Exercise goal:
Copy out everything from the line containing "Screen dimensions: 334x1568" down to the end of the entries, leaving the pictures out.

Dataset records:
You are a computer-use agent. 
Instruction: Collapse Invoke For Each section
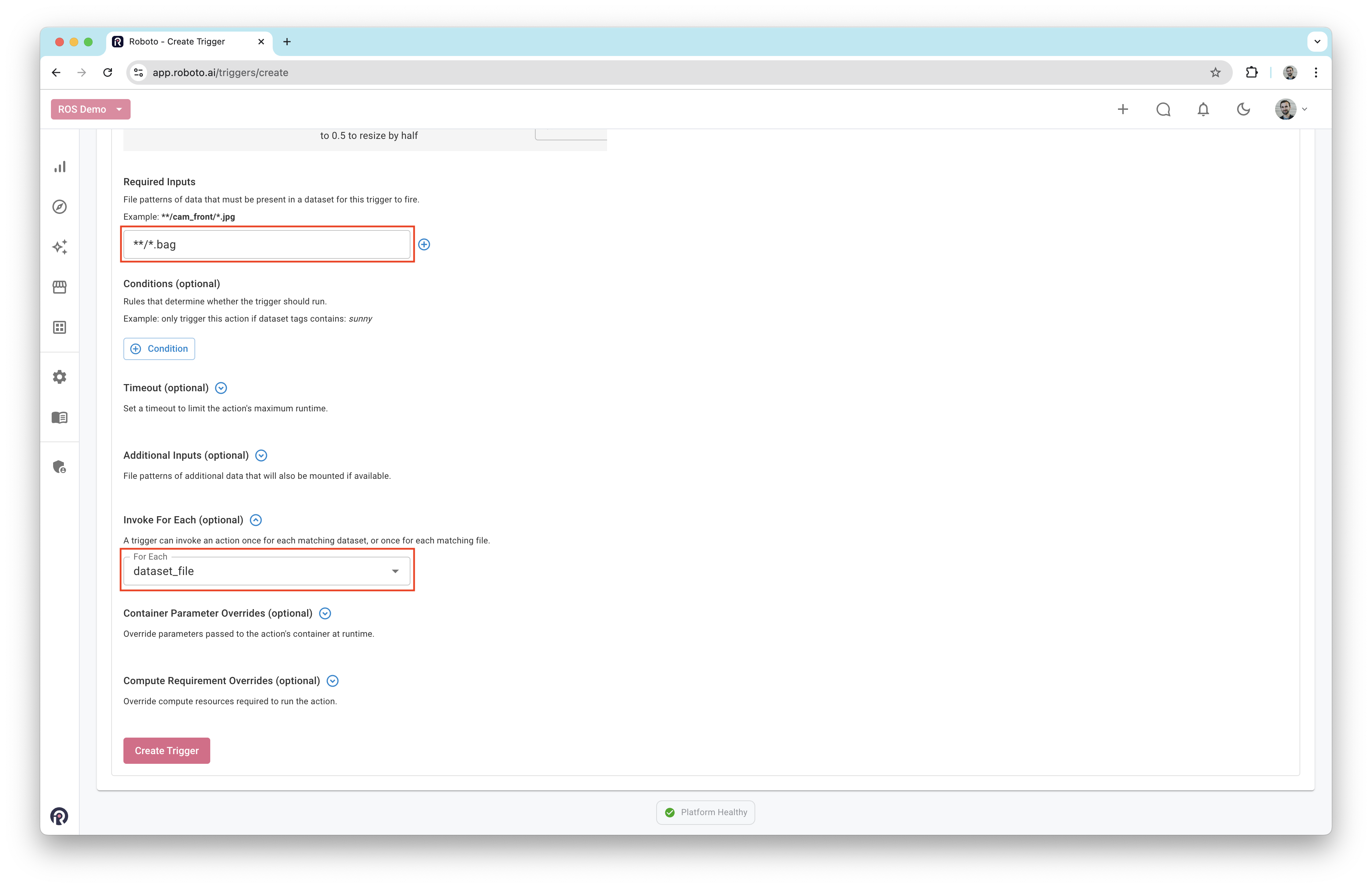[x=256, y=520]
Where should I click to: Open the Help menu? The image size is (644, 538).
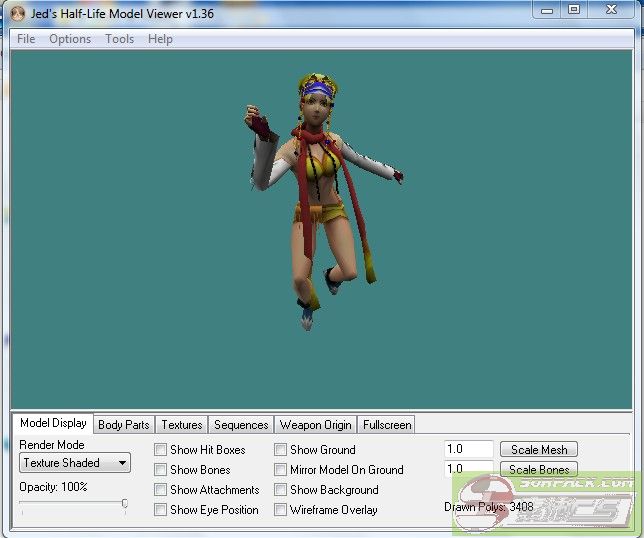click(x=160, y=39)
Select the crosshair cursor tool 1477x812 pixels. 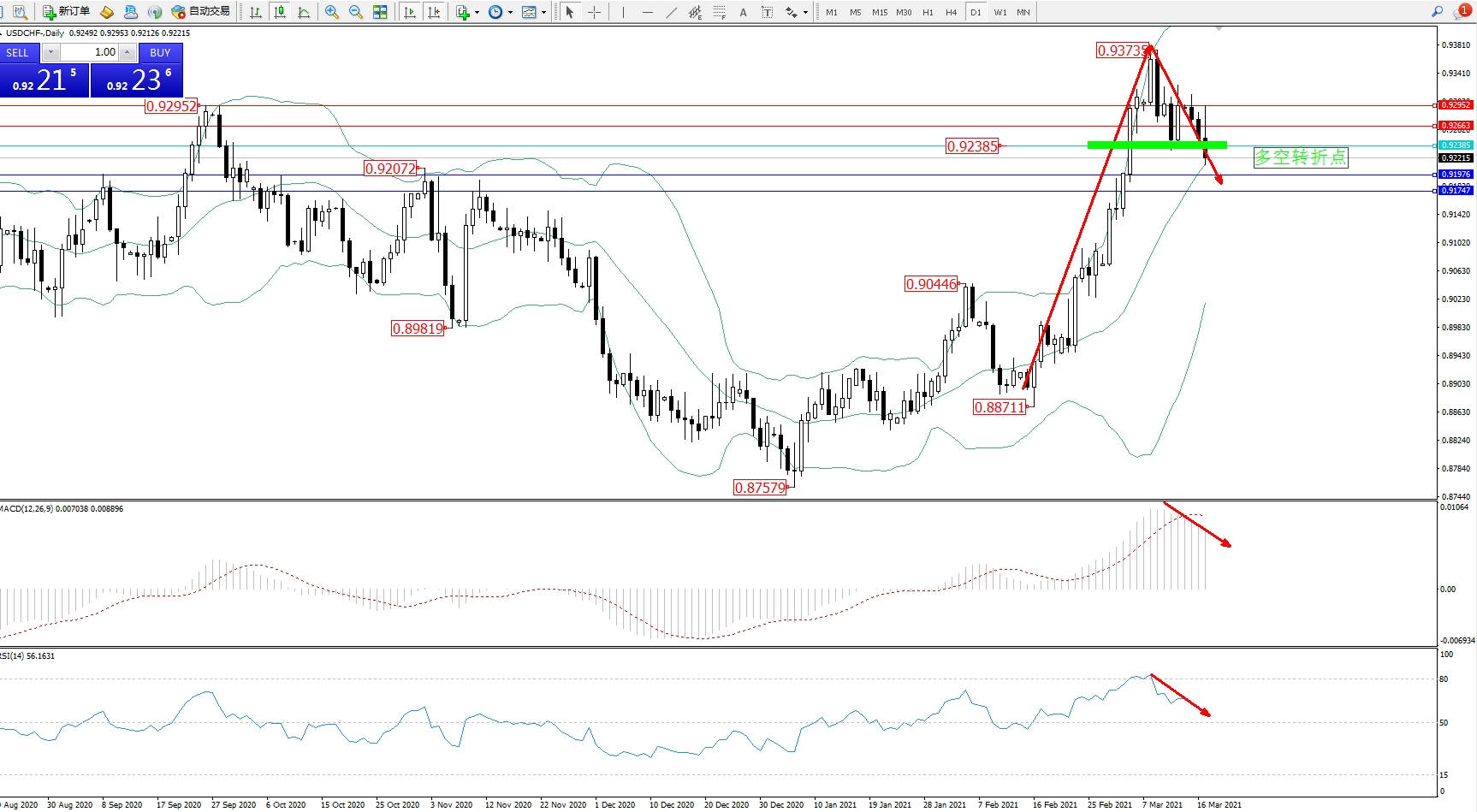(x=594, y=12)
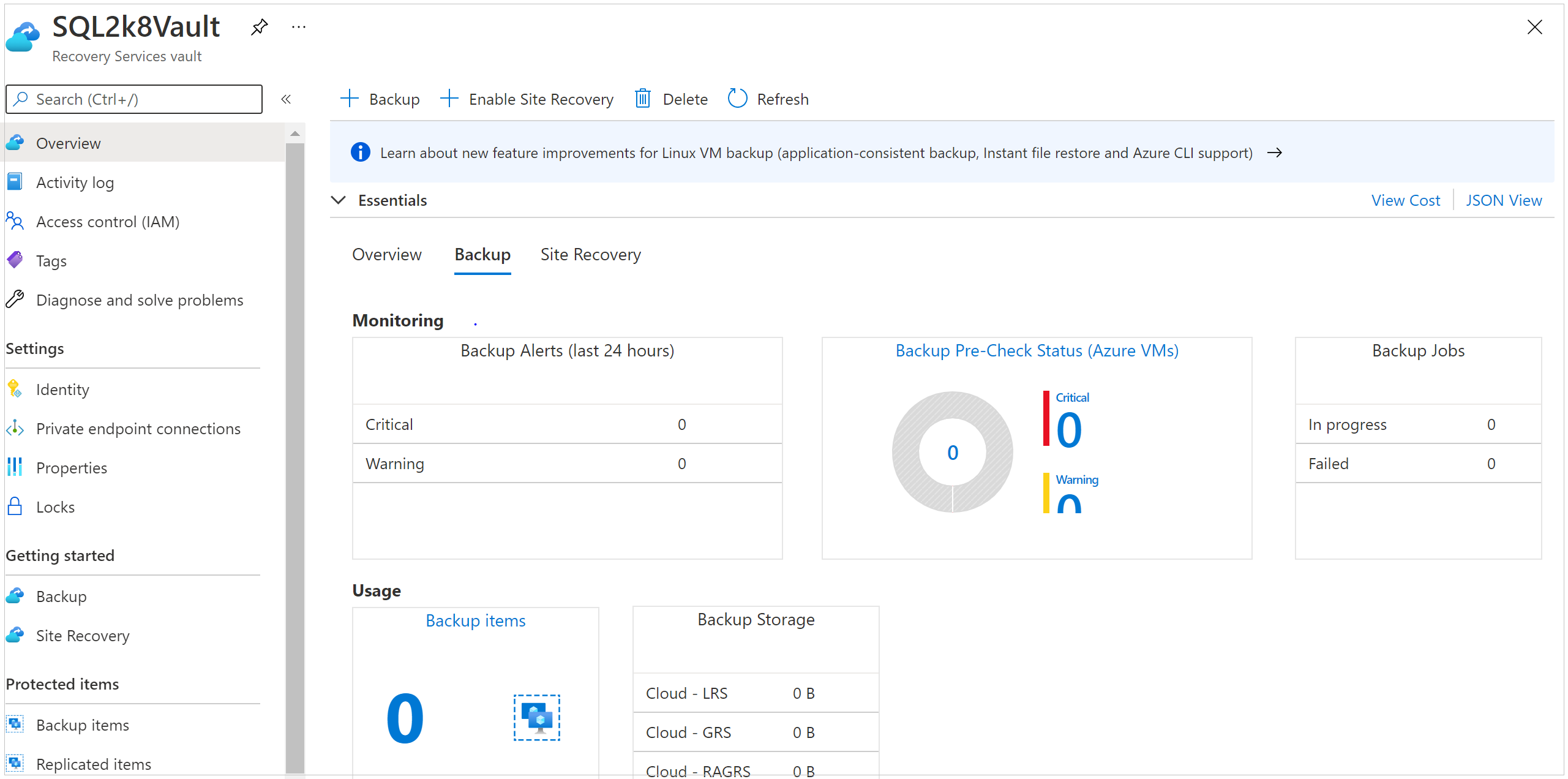Collapse the left navigation panel
This screenshot has height=779, width=1568.
pos(286,99)
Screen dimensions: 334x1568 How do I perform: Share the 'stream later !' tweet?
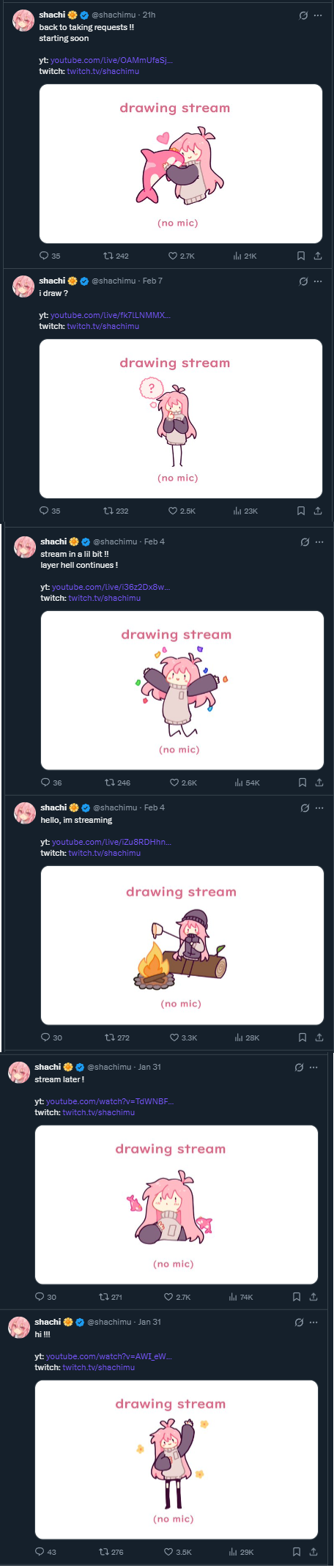click(313, 1297)
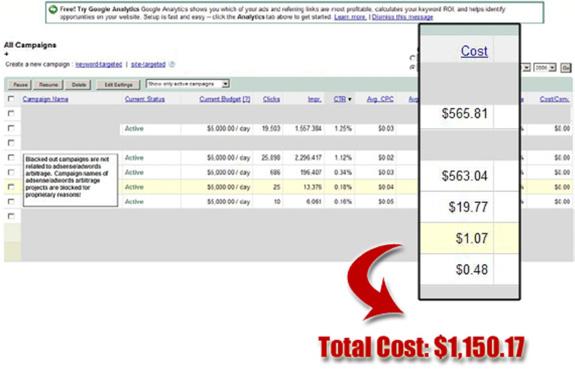The image size is (575, 378).
Task: Click the Pause button
Action: tap(20, 85)

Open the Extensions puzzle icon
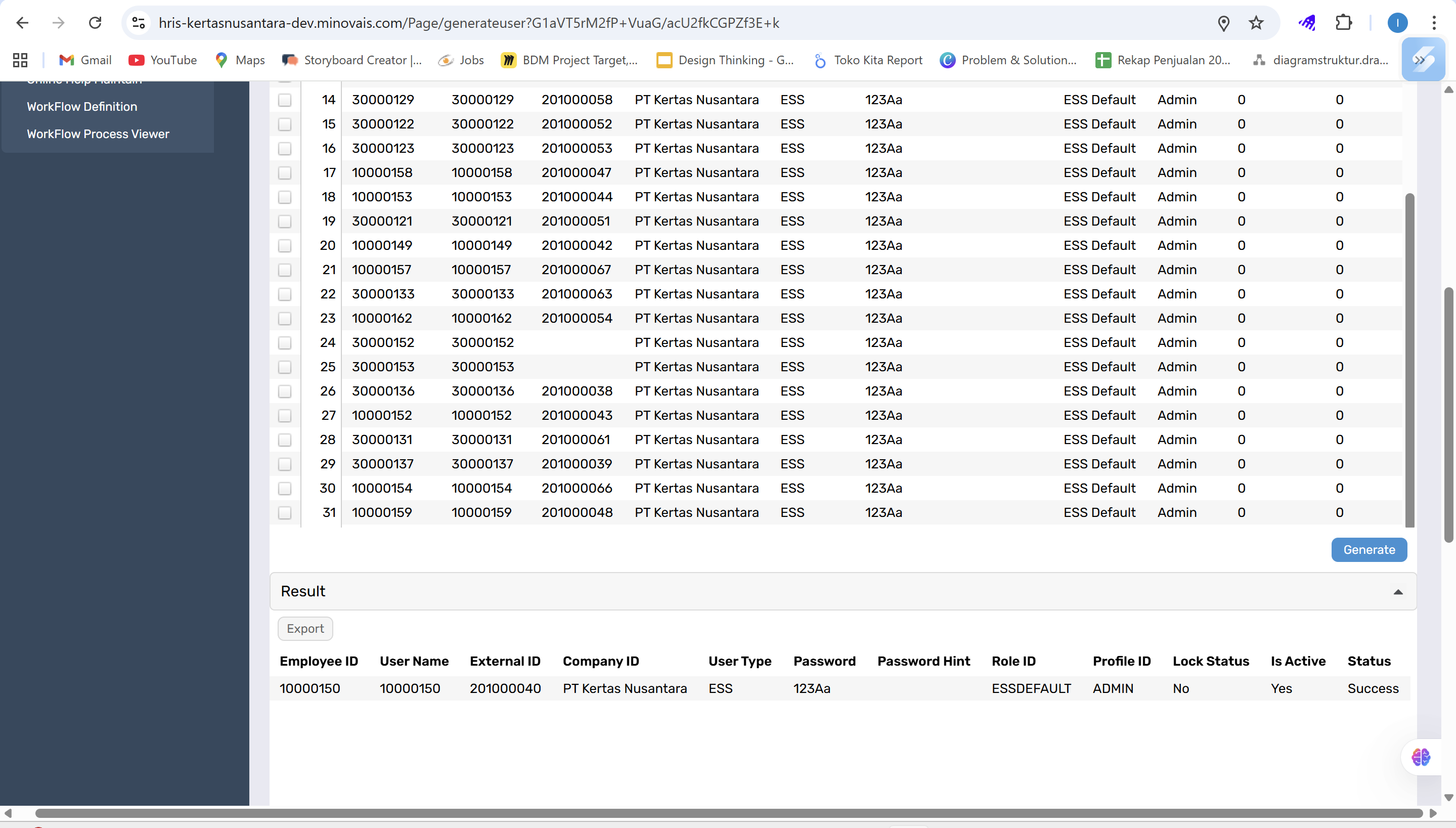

Exercise solution:
Screen dimensions: 334x1568 How do I perform: Share the 'stream later !' tweet?
click(313, 1297)
The image size is (575, 378).
Task: Click the Pause button
Action: tap(20, 85)

Open the Extensions puzzle icon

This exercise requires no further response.